##### Records to use #####
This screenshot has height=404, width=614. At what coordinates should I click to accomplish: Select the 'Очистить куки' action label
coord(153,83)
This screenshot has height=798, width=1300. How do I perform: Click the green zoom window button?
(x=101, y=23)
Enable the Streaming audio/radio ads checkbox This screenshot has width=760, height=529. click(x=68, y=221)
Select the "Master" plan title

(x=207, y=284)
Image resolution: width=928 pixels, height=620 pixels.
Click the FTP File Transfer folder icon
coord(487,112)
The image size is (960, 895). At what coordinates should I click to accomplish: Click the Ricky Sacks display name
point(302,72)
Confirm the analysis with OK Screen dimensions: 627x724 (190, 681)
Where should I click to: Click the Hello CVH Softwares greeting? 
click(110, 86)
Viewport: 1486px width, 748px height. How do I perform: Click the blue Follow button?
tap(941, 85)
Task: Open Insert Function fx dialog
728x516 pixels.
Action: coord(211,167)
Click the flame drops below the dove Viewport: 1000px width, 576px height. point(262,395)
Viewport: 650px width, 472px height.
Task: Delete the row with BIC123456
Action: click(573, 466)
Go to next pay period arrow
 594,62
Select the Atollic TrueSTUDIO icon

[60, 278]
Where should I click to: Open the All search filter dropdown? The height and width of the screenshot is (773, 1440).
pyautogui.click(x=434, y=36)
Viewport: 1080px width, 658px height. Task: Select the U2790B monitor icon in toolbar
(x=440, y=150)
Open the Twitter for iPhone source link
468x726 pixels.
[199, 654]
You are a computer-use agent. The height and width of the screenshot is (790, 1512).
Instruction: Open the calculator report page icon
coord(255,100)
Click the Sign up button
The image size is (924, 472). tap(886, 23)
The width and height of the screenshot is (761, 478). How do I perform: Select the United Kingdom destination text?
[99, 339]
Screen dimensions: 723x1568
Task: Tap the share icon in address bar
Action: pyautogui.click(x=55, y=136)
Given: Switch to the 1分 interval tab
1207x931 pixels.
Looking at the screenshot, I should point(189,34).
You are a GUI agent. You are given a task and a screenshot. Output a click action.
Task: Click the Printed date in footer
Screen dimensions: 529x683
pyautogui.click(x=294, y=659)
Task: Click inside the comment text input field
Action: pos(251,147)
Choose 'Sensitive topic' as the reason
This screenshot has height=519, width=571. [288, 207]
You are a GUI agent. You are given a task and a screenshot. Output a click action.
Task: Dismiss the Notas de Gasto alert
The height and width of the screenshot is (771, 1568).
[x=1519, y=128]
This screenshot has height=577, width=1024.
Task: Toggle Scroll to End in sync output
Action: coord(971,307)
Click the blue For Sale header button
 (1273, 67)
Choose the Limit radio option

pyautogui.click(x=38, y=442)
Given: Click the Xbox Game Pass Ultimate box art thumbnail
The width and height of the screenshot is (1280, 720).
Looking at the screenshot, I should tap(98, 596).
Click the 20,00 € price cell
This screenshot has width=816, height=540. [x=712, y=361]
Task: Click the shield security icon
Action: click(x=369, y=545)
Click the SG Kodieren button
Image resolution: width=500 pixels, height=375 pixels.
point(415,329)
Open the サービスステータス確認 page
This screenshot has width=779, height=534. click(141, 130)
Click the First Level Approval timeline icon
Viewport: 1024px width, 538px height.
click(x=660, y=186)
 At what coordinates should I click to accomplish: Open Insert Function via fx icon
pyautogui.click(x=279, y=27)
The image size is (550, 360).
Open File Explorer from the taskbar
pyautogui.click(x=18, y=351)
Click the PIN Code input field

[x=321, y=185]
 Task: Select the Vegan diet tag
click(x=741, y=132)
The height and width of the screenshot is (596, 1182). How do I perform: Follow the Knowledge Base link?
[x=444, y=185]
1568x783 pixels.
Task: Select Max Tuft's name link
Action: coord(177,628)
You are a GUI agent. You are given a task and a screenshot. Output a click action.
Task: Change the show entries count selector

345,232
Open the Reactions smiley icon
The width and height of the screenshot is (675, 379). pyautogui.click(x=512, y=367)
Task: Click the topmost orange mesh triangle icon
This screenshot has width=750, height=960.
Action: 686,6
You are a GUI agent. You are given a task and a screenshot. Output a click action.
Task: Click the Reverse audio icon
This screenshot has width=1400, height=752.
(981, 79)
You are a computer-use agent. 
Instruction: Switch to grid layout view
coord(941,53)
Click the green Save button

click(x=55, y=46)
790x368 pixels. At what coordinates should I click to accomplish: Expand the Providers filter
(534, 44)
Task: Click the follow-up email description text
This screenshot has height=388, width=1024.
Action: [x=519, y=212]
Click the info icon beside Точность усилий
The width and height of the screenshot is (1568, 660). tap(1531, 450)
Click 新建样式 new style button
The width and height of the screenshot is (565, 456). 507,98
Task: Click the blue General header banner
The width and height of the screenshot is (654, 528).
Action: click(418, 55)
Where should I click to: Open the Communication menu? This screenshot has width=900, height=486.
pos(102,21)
#####
• **What is needed**
Exactly as shown above, write out all the records.

• **Answer to this exercise**
This screenshot has height=404, width=614. At what coordinates should I click to accomplish: Select the 'Очистить куки' action label
coord(153,83)
This screenshot has height=798, width=1300. How do I perform: Click the green zoom window button?
(x=101, y=23)
Enable the Streaming audio/radio ads checkbox This screenshot has width=760, height=529. click(x=68, y=221)
Select the "Master" plan title

(x=207, y=284)
Image resolution: width=928 pixels, height=620 pixels.
Click the FTP File Transfer folder icon
coord(487,112)
The image size is (960, 895). At what coordinates should I click to accomplish: Click the Ricky Sacks display name
point(302,72)
Confirm the analysis with OK Screen dimensions: 627x724 (190, 681)
Where should I click to: Click the Hello CVH Softwares greeting? 
click(110, 86)
Viewport: 1486px width, 748px height. How do I perform: Click the blue Follow button?
tap(941, 85)
Task: Open Insert Function fx dialog
728x516 pixels.
Action: coord(211,167)
Click the flame drops below the dove Viewport: 1000px width, 576px height. point(262,395)
Viewport: 650px width, 472px height.
Task: Delete the row with BIC123456
Action: click(573, 466)
Go to next pay period arrow
 594,62
Select the Atollic TrueSTUDIO icon

[60, 278]
Where should I click to: Open the All search filter dropdown? The height and width of the screenshot is (773, 1440).
pyautogui.click(x=434, y=36)
Viewport: 1080px width, 658px height. Task: Select the U2790B monitor icon in toolbar
(x=440, y=150)
Open the Twitter for iPhone source link
468x726 pixels.
[199, 654]
You are a computer-use agent. The height and width of the screenshot is (790, 1512).
Instruction: Open the calculator report page icon
coord(255,100)
Click the Sign up button
The image size is (924, 472). tap(886, 23)
The width and height of the screenshot is (761, 478). How do I perform: Select the United Kingdom destination text?
[99, 339]
Screen dimensions: 723x1568
Task: Tap the share icon in address bar
Action: pyautogui.click(x=55, y=136)
Given: Switch to the 1分 interval tab
1207x931 pixels.
Looking at the screenshot, I should point(189,34).
You are a GUI agent. You are given a task and a screenshot. Output a click action.
Task: Click the Printed date in footer
Screen dimensions: 529x683
pyautogui.click(x=294, y=659)
Task: Click inside the comment text input field
Action: pos(251,147)
Choose 'Sensitive topic' as the reason
This screenshot has height=519, width=571. [288, 207]
You are a GUI agent. You are given a task and a screenshot. Output a click action.
Task: Dismiss the Notas de Gasto alert
The height and width of the screenshot is (771, 1568).
[x=1519, y=128]
This screenshot has height=577, width=1024.
Task: Toggle Scroll to End in sync output
Action: coord(971,307)
Click the blue For Sale header button
 (1273, 67)
Choose the Limit radio option

pyautogui.click(x=38, y=442)
Given: Click the Xbox Game Pass Ultimate box art thumbnail
The width and height of the screenshot is (1280, 720).
Looking at the screenshot, I should tap(98, 596).
Click the 20,00 € price cell
This screenshot has width=816, height=540. [x=712, y=361]
Task: Click the shield security icon
Action: click(x=369, y=545)
Click the SG Kodieren button
Image resolution: width=500 pixels, height=375 pixels.
point(415,329)
Open the サービスステータス確認 page
This screenshot has width=779, height=534. click(141, 130)
Click the First Level Approval timeline icon
Viewport: 1024px width, 538px height.
click(x=660, y=186)
 At what coordinates should I click to accomplish: Open Insert Function via fx icon
pyautogui.click(x=279, y=27)
The image size is (550, 360).
Open File Explorer from the taskbar
pyautogui.click(x=18, y=351)
Click the PIN Code input field

[x=321, y=185]
 Task: Select the Vegan diet tag
click(x=741, y=132)
The height and width of the screenshot is (596, 1182). How do I perform: Follow the Knowledge Base link?
[x=444, y=185]
1568x783 pixels.
Task: Select Max Tuft's name link
Action: coord(177,628)
You are a GUI agent. You are given a task and a screenshot. Output a click action.
Task: Change the show entries count selector

345,232
Open the Reactions smiley icon
The width and height of the screenshot is (675, 379). pyautogui.click(x=512, y=367)
Task: Click the topmost orange mesh triangle icon
This screenshot has width=750, height=960.
Action: 686,6
You are a GUI agent. You are given a task and a screenshot. Output a click action.
Task: Click the Reverse audio icon
This screenshot has width=1400, height=752.
(981, 79)
You are a computer-use agent. 
Instruction: Switch to grid layout view
coord(941,53)
Click the green Save button

click(x=55, y=46)
790x368 pixels. At what coordinates should I click to accomplish: Expand the Providers filter
(534, 44)
Task: Click the follow-up email description text
This screenshot has height=388, width=1024.
Action: [x=519, y=212]
Click the info icon beside Точность усилий
The width and height of the screenshot is (1568, 660). tap(1531, 450)
Click 新建样式 new style button
The width and height of the screenshot is (565, 456). 507,98
Task: Click the blue General header banner
The width and height of the screenshot is (654, 528).
Action: click(418, 55)
Where should I click to: Open the Communication menu? This screenshot has width=900, height=486.
pos(102,21)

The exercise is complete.